Sa victoire de 2012 était basée sur la mise en avant d’évidences que l’ancien Président n’avait pas exploité. Aujourd’hui, il doit faire comprendre au peuple que les mesures prises pendant ces années au pouvoir étaient les plus judicieuses pour le pays, même si elles ne respectaient pas tous les principes idéologiques de son mouvement politique originel. Faire comprendre aux électeurs qu’il a dû réformer dans ce sens parce que c’était une nécessité, ce qui demande d’être parfaitement compréhensible, avec des mots simples, justes, et selon un raisonnement cohérent. Mais François Hollande a déjà pris beaucoup de retard. Le pourquoi de ses décisions n’a jamais été saisi par la population, ni avant, ni pendant et encore moins maintenant. Il a misé sur le résultat pour prouver de la pertinence des décisions prises, mais il se retrouve bloqué dans un contexte imprévisible où les indices de référence qu’il a utilisé pour convaincre ne l’aident pas à valider ses choix.
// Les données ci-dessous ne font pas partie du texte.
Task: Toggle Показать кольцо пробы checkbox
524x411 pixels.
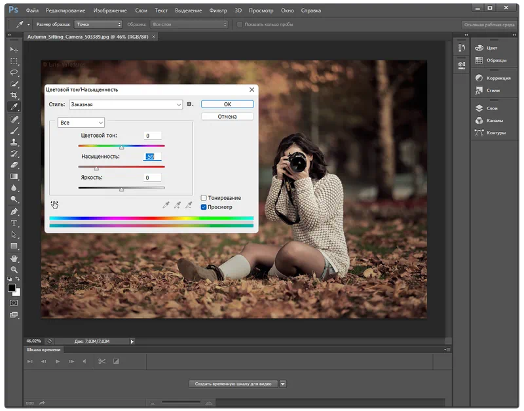Action: click(240, 24)
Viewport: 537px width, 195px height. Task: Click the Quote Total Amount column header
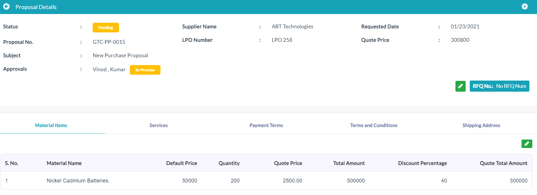(503, 163)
Pourtant, il s’avère que la scène politique française n’est pas aussi exigeante. Les débats à la plus forte audience ne sont pas faits encourager la pédagogie. Ils se résument souvent à une bataille idiote et inutile entre personnages médiatiques formés à démolir l’adversaire plutôt qu’à bâtir à plusieurs. Le plus gros travail de l’équipe de François Hollande doit être, dès maintenant, de rehausser le niveau des discussions pour placer les électeurs devant un affrontement de fond, avec lucidité et pédagogie. Pour y arriver, ils ne doivent pas se laisser entrainer par les habitudes du système médiatique, assoiffé de clash et de phrases chocs. La course doit être linéaire, chaque point doit être débattu, un par un. Sur ce terrain de la vérité, François Hollande arrivera peut-être à démontrer que si la France est dans l’état dans lequel elle est, c’est-à-dire moins pire qu’elle aurait pu être, c’est notamment grâce à sa ligne politique et sa persistance. En clair, il doit prendre en main, avec l’aide de son parti et de ses alliés, l’ordre du jour des débats politiques pour élever leur niveau, tout en étant compréhensibles, accessibles et intéressants aux yeux des citoyens.
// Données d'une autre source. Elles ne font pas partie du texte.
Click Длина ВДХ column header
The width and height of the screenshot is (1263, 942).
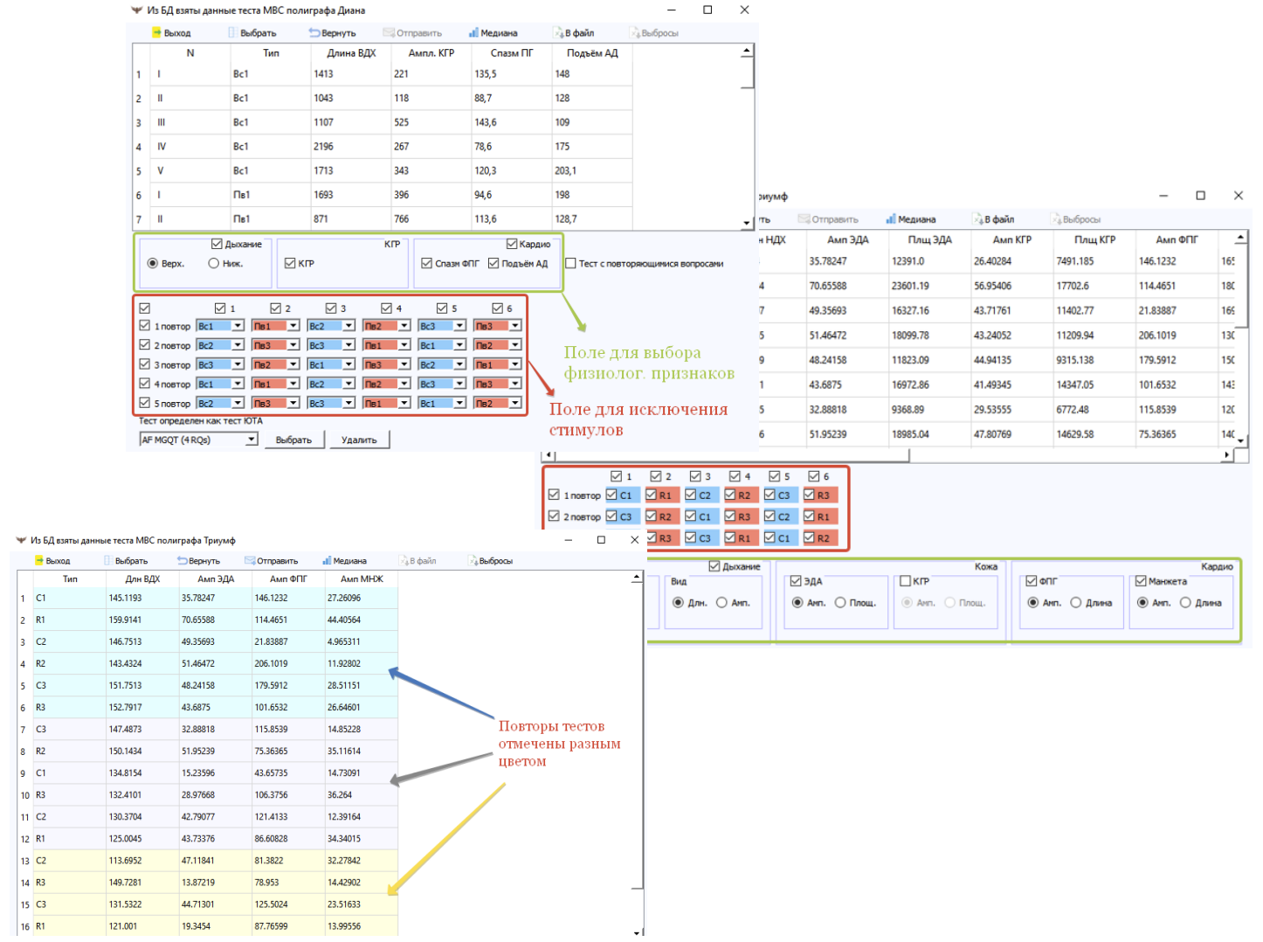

Bien sûr, se mettre au niveau de chaque citoyen pour le convaincre avec sincérité et précision n’est pas envisageable par un seul homme. Les bureaux politiques nationaux doivent relayer le processus par le biais des médias et les bureaux locaux par la presse régionale et par la reprise de la communication politique de proximité. La gauche doit occuper la place médiatique en apportant sur le plateau de jeu un résonnement cohérent, des explications simples, des démonstrations rationnelles et des personnes compétentes en matière de communication. En face, les adversaires devront accomplir le travail titanesque et risqué de proposer mieux sur le fond, et non sur la forme, comme ils se préparent à le faire pour les prochaines élections.